Je t’admire et te comprends.
Mon problème à moi était l’inverse du tien. A 15 ans, il n’y avait rien, rien qu’une planche à pain. A 16 ans, hum guère mieux, A 17 ans j’ai enfin pu mettre un soutien-gorge. Un soutien quoi ? Oh pas grand chose. et je suis arrivée à pouvoir porter la plus petite taille qui existait à l’époque …. il y a cinquante ans. Et toute ma vie j’ai eu des complexes. Pas questions de porter de jolis décolletés. Mon premier mari voulait que je me fasse opérer pour donner du volume. Heureusement que nous n’avions pas l’argent pour cela. Je sais que moralement cela aurait une catastrophe. Mais cela en était une de n’être pas acceptée telle que j’étais par l’homme que j’avais épousé. A la naissance de ma fille, j’ai voulu l’allaiter, me sentir femme, me sentir encore plus mère. Ce fût la bérézina : tu as connu cela Ariane : des crevasses, le sang qui coulait, des engorgements, des douleurs à hurler, ma fille qui pleurait parce qu’elle avait faim. Malgré des essais infructueux à essayer de tirer le lait avec une tireuse, cela ne marchait toujours pas. Et bien entendu, à cette époque encore moins que maintenant, aucune aide à attendre du personnel médical, ni de mon entourage. Je me suis résignée à mettre ma petite puce au biberon -elle pesait 2 kg 920 à sa naissance- aussi n’avait-elle pas grossi loin de là. Elle a récupéré plus vite que moi. Lorsque que ses deux frères sont nés un, et deux ans après elle, je n’ai pas voulu retenter la chose. Et pourtant, lorsque mon quatrième, ton amour à toi Ariane, est né dix neuf ans après sa sœur, j’ai voulu réessayer. Je dois être masochiste. Il était déjà plus gros que son aînée, il pesait 3 kg 640. Ce ne fût pas plus brillant que pour Anne-Laure. Comme on avait été obligée de me faire une césarienne en urgence, je suis restée dix jours en clinique, et cette fois-là j’avais quand même un peu d’aide de la part des puéricultrices, et plutôt que de laisser mon fils hurler, on lui donnait un peu de biberon après la tétée.

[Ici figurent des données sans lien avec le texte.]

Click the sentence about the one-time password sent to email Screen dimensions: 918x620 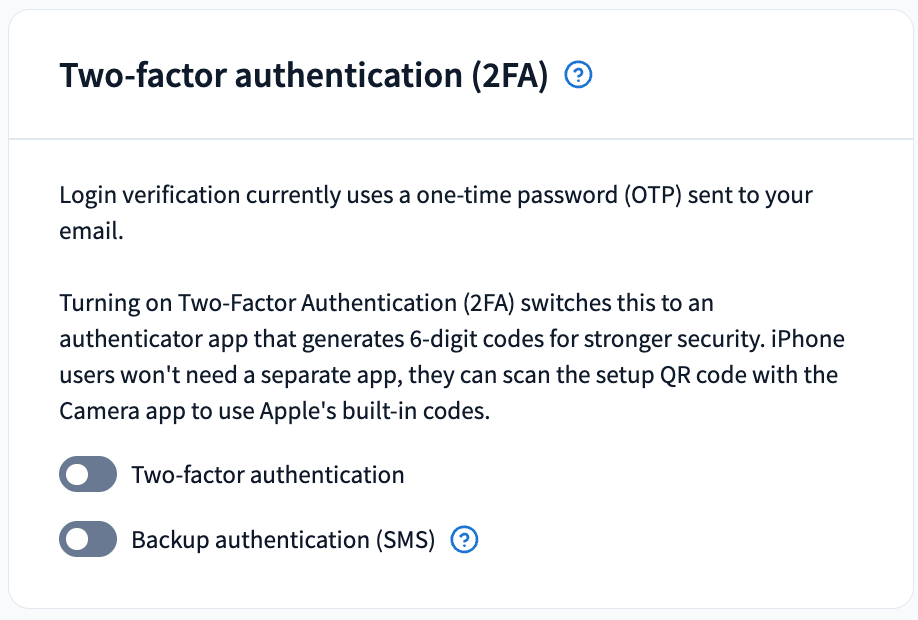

J’en ai voulu à dame nature de ne pas m’avoir donné ces deux accessoires qui rendent fières la majorité des femmes, mais qui sont cause pour d’autres de tant de souffrances aussi bien physique que psychologique.
C’est peu dire ma chère belle-fille que je te comprends. Je t’admire aussi. Et je remercie mon fils pour avoir fait le maximum afin de t’aider, de te soutenir.
Je t’embrasse. Embrasse pour moi tes petits qui me manquent et leur papa.